Activity =>
Where the line with "This screenshot has width=1440, height=1024." appears below, start writing out lines exactly, and finish with the line with "Click the Kuali logo in the sidebar", which is included; write out nothing else.

Extracted data =>
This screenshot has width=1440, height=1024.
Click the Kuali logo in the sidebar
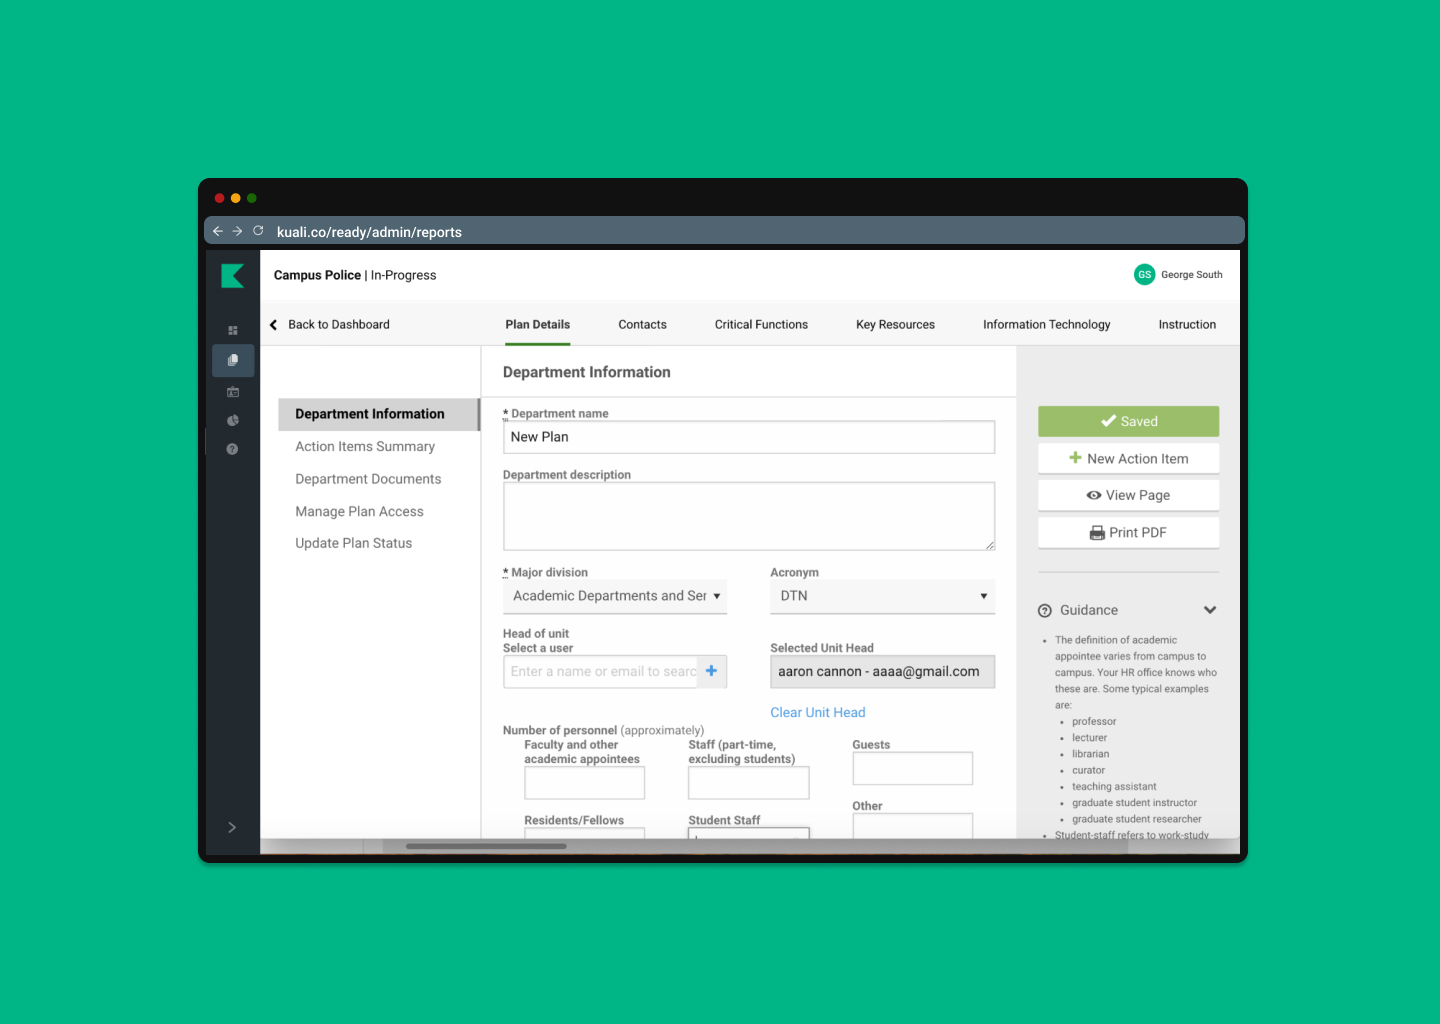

==

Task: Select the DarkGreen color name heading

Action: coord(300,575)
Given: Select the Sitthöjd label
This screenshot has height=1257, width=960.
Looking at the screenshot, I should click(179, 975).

---

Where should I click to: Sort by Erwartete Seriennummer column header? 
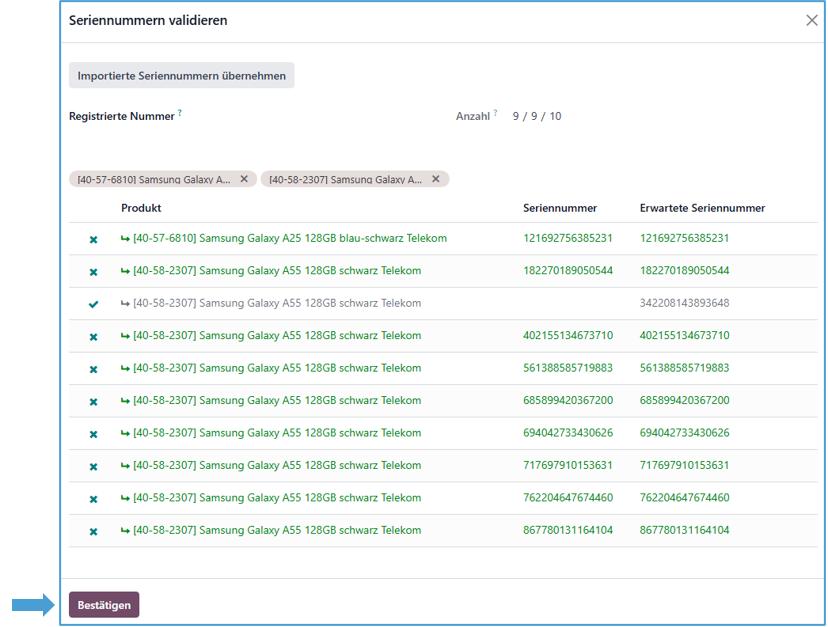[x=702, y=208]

Reply to the task =>
This screenshot has width=1440, height=1024.
Click the Kuali logo in the sidebar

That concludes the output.